La carne, el cuerpo y el éxtasis de Santa Teresa

Cada vez que le recomiendo a alguien que practique la castidad hasta el matrimonio, suelen ser tres las preguntas que me hacen a colación de ello:

1. Es que has dejado de tener impulsos sexuales?

2. Es que no te gusta el sexo?

3. Es que crees que el sexo es malo?

La respuesta a las tres preguntas es un radical y estruendoso: no. Pero todo esto se entiende mejor si hablamos desde Santa Teresa.

Es frecuente que cuando en una conversación con profanos sale la cuestión del éxtasis de Santa Teresa, rápidamente alguien comente la relación entre la mística y el sexo. No en vano, mi primera toma de contacto con esta cuestión teológica fue hace una década de la mano de Philippe Sollers.

Es complicado explicar la relación entre el cuerpo y la mística, es complicado hablar sobre teología del cuerpo, y que el interlocutor no termine yendo por derroteros mundanos. Y es perfectamente comprensible por qué: la carne es uno de los tres enemigos del alma. De modo que para mucha gente, entre los que yo me incluía hasta hace tres años, algo como un éxtasis necesariamente va ligado a una vivencia de la carne.
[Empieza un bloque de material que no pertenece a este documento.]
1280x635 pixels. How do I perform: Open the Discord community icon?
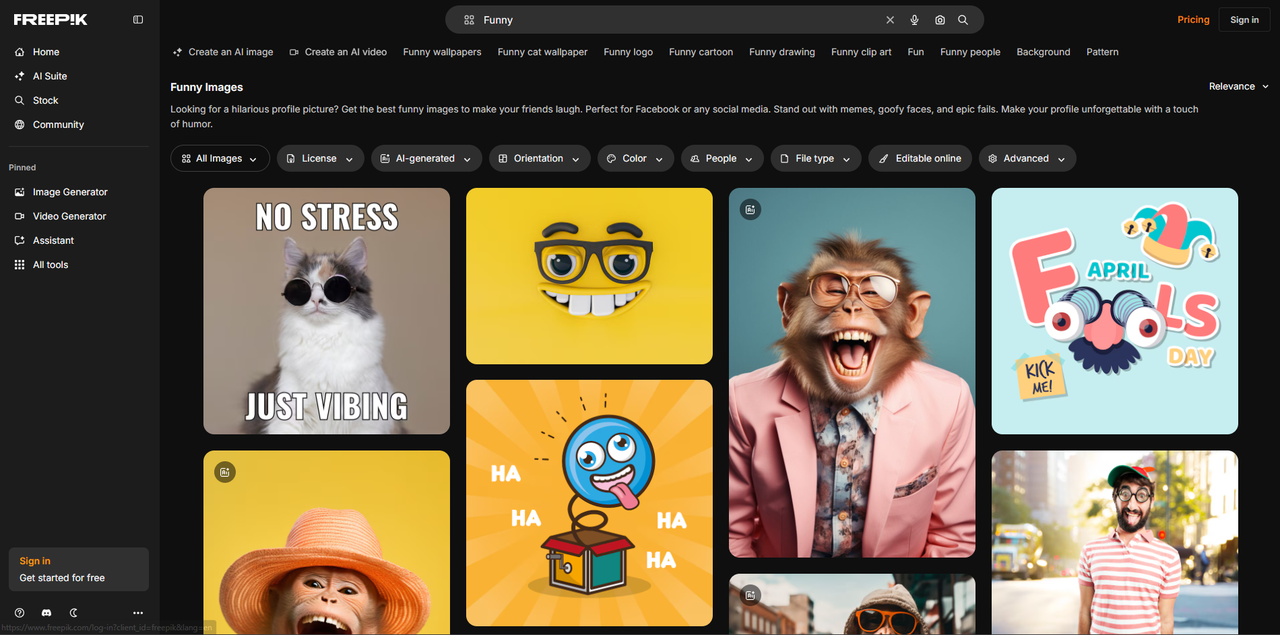coord(45,612)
No sé cómo será un éxtasis místico, ojalá lo sepa algún día. Pero sí sé que la experiencia de Santa Teresa me enseñó que luchar contra la carne no significa negarla, sino sublimarla.

Para mucha gente, entre los que yo me incluía hasta hace tres años, algo como un éxtasis necesariamente va ligado a una vivencia de la carne.

El sadomasoquismo otorga placeres que no están meramente vinculados a la carne, sino que se recrean en ella haciendo que la sed de corporeidad sea parte de la dinámica. Por eso, cuando alguien ha estado ahí dentro, hacer que la persona practique la castidad a través de la represión de sus apetencias suele salir muy mal por dos razones:

La primera es que no va a practicar la castidad con el fin de liberarse de ciertas cadenas de la corporeidad a las que la promiscuidad nos ata, sino que lo va a hacer con una base de sufrimiento moralista basado en el odio a uno mismo y no en el amor a Dios.

La segunda es que, precisamente por haber estado previamente en el mundo del sado, es probable que esta persona dé un giro a la práctica de la castidad y en lugar de practicarla, valga la redundancia, castamente, comience a practicarla dándole un cariz sexual – ya que la castidad es una práctica extendida en el mundo del sado -.

Estas dos razones las extraigo de mi propia experiencia en el proceso de castidad, pues obviamente me fue extraordinariamente difícil dar ese paso y tardé en tomar esa decisión, y también el proceso es muy complicado porque requiere una transformación de tu propia corporeidad. La carne no es lo mismo que el cuerpo.

Esta transformación corporal no viene porque uno la desee o la busque, sino que es una sorpresa inesperada y doy por hecho que es una experiencia distinta en cada persona, pero lo que sí tiene, a mi ver, un carácter universalista es que el núcleo de por qué practicar la castidad ha de ser, necesariamente, la convicción y el sentimiento de que eso es lo que uno ha de hacer. Es decir, no basta con pensar que puede ser una buena idea, ni tampoco es un motor adecuado el rechazo moral al sado. Como todo lo que tiene carácter teologal, ha de partir del amor a Dios y después trasladarlo al amor a uno mismo evitando en todo momento el juicio al prójimo que no ha tomado la misma decisión que nosotros.

Todo lo relativo al ámbito de lo erótico está rodeado de procesos internos de extrema complejidad, interioridad y hemos de tener muy presente que sólo Dios nos comprende en estas dinámicas. Nosotros hasta que no pasa el tiempo y podemos mirar atrás poniendo en orden nuestra cronología de sensaciones e internalidades, no comprendemos nada sobre nuestro propio cuerpo. De modo que, en mi opinión, se ha de invitar a la castidad y ha de explicarse desde un ángulo teológico, no moralista.

Dios puso a la razón como una espada de la fe y señaló al juzgador moral como el enemigo. Por lo tanto, tal y como recomienda Kempis, imitemos a Cristo y no a los fariseos y expliquemos nuestros porqués sin juzgar al prójimo. Cada persona tiene su proceso.